His hard work and dedication paid off. By the time he was a sophomore, he was a regular player in the Rochester Philharmonic. Gekker loved orchestral music, but his interest in exploring a variety of musical styles has lead him to an extraordinarily diverse career. He appears on more than thirty solo recordings and more than one hundred chamber music, orchestral, jazz and commercial recordings.

“Chris Gekker has made himself known over the years as a superb trumpeter who is able to produce meltingly flute-like tones at one extreme,” wrote Fanfare Magazine, “and to bring the house down at the other."

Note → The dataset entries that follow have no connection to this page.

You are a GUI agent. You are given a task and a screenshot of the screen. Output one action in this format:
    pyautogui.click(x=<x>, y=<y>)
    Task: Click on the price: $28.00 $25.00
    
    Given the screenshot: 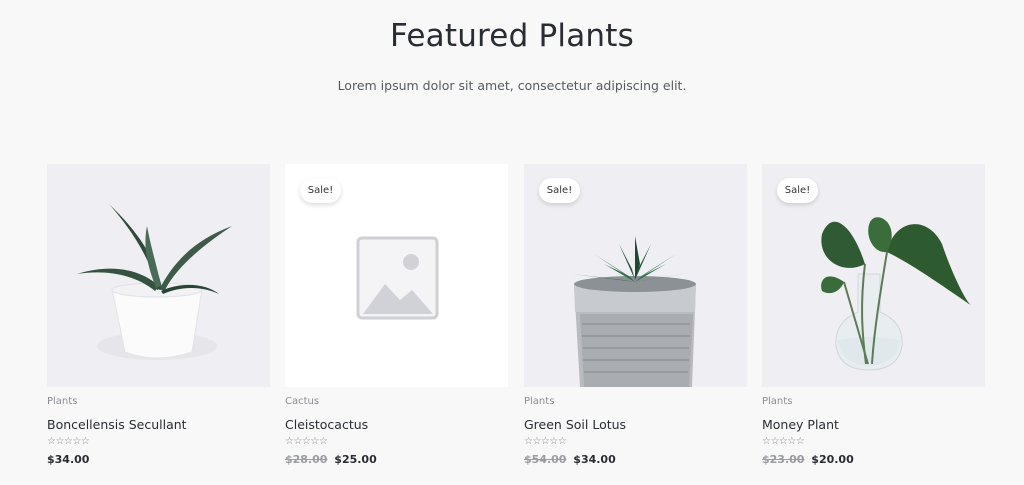 What is the action you would take?
    pyautogui.click(x=331, y=460)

Throughout his career, Gekker has been committed to education and community service. In 2013 the Maryland Classics Youth Orchestra awarded him the Chester J. Petranek Community Award “for outstanding community service in enriching the musical life in the Washington, D.C. Metropolitan area.” He loves teaching and considers himself a life-long student.

“I still like learning about Bach or studying a solo by John Coltrane,” he said, “and I learn a lot from my students.”

Gekker also points to his colleagues in the School of Music (SOM) and throughout the College of Arts and Humanities as sources of inspiration. His recently released “Ghost Dialogues: Music for Trumpet,” features SOM colleagues Rita Sloan on piano and Chris Vadala on saxophone, with music composed by Robert Gibson.

“It is inspiring and humbling to work every day with phenomenal musicians and scholars,” he said. “I am moved and grateful to be the first among them to receive this honor.”